3. Type "./sf_display.py" for Stateframe window (add “ &” in the end if you want to keep typing the command in the same helios window) -- note that this Stateframe window may take a while (~5 min or more) to load.

Others

Figure 3: Geosynchronous satellite signals seen in flare monitor.

Strong interference in flare monitor

Twice per year (for 1-2 weeks centered around Mar. 5 and Oct. 5), the Sun enters in geosynchronous satellite belt. In this case, we see strong signals on flare monitor, like in Figure 3 (blue line). These are radio signals from man-made satellites, which will not harm the system and cannot be avoided, so don't be alarmed.
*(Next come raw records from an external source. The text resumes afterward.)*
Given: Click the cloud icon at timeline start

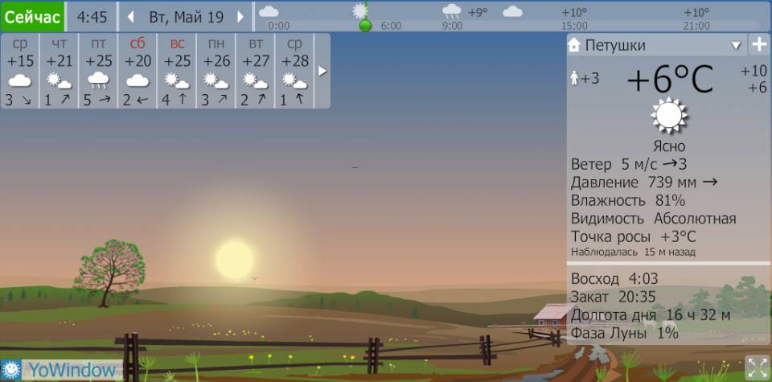Looking at the screenshot, I should click(x=269, y=11).
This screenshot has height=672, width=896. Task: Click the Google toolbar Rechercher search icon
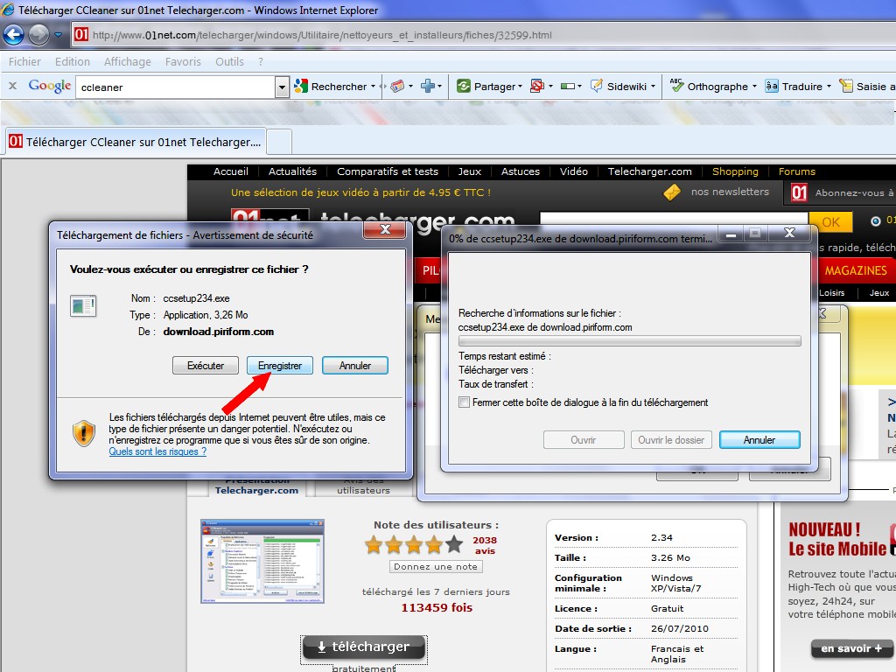pyautogui.click(x=302, y=86)
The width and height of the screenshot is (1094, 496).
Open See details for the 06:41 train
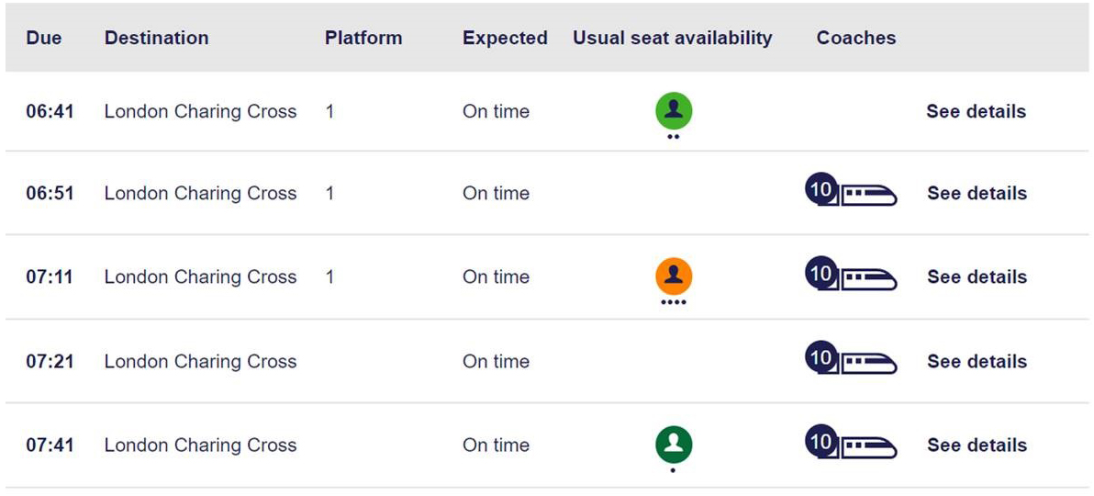pyautogui.click(x=976, y=111)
The “streak” in the lowest frequency of the dynamic spectrum

If you are seeing this at the beginning or at the end of the day, this is the Sun! See Figure 4 and Figure 5 for sample images. When the baseline is foreshortened (as in near sunrise or sunset), the response is quite strong to the solar disk. As the Sun rises, the intensity goes down because the baselines start to get longer. You will actually see the reverse trend in the afternoon, although often the RFI is stronger so the color scale is more blue than in the morning.

Figure 4: The solar signal at the beginning of 2015-12-02 observation period. Notice that the low frequency intensity is decreasing as the Sun rises.
Figure 5: The solar signal at the end of 2015-12-02 observation period. Notice the reverse effect compared to Figure 4.